■ TASK TO CARRY OUT
Can you output the part of the data that opens with the line containing "You are a computer-use" and closes with the end of the data, including both ends and leaving every line unchanged?

Items from a data source:
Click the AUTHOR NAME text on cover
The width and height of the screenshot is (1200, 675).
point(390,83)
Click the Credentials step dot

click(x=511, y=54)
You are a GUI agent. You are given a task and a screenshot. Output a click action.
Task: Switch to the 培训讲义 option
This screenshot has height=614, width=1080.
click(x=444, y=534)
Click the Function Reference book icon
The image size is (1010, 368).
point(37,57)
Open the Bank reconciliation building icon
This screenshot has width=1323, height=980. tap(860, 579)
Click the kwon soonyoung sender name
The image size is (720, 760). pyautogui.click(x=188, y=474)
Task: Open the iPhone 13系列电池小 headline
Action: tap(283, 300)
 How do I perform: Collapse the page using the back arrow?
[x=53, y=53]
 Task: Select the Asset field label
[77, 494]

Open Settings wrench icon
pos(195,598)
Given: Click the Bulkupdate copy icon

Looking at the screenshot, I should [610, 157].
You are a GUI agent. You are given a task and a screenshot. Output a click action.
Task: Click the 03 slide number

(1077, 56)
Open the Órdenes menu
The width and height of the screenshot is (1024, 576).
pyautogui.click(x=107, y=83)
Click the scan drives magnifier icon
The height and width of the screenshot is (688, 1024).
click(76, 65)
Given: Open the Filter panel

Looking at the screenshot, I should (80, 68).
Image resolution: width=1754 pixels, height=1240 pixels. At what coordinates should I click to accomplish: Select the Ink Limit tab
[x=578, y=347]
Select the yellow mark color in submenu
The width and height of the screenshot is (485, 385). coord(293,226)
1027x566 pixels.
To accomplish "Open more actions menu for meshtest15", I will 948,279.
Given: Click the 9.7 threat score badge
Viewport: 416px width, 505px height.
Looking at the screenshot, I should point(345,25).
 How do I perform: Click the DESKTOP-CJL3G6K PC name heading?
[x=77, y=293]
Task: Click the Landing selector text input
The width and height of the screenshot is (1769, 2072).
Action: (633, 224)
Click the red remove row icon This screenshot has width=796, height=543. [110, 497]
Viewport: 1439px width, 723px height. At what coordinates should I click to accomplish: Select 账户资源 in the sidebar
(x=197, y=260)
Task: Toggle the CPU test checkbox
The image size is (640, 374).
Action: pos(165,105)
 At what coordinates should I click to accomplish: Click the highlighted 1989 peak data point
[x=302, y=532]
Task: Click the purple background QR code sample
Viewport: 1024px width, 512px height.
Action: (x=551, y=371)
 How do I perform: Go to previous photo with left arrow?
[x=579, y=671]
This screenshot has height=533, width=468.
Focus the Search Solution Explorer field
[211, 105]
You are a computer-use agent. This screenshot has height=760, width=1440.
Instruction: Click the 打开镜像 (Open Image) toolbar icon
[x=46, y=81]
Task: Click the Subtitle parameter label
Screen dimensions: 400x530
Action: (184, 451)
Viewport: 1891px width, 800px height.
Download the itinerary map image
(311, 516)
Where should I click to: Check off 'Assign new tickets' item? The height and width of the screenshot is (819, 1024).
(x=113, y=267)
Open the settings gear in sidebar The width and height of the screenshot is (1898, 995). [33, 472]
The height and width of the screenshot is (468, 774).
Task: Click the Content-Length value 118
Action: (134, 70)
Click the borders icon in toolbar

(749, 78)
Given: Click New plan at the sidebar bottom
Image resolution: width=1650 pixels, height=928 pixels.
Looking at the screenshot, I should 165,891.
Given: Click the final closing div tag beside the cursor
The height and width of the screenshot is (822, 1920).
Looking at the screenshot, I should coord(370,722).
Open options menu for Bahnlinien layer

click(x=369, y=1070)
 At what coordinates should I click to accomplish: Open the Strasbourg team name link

■ COMPLETED EXERCISE
You are a computer-use agent. This screenshot has height=760, width=1440.
Instruction: Click the 打开镜像 (Open Image) toolbar icon
[x=46, y=81]
Task: Click the Subtitle parameter label
Screen dimensions: 400x530
Action: (184, 451)
Viewport: 1891px width, 800px height.
Download the itinerary map image
(311, 516)
Where should I click to: Check off 'Assign new tickets' item? The height and width of the screenshot is (819, 1024).
(x=113, y=267)
Open the settings gear in sidebar The width and height of the screenshot is (1898, 995). [33, 472]
The height and width of the screenshot is (468, 774).
Task: Click the Content-Length value 118
Action: (134, 70)
Click the borders icon in toolbar

(749, 78)
Given: Click New plan at the sidebar bottom
Image resolution: width=1650 pixels, height=928 pixels.
Looking at the screenshot, I should 165,891.
Given: Click the final closing div tag beside the cursor
The height and width of the screenshot is (822, 1920).
Looking at the screenshot, I should coord(370,722).
Open options menu for Bahnlinien layer

click(x=369, y=1070)
 At what coordinates should I click to accomplish: Open the Strasbourg team name link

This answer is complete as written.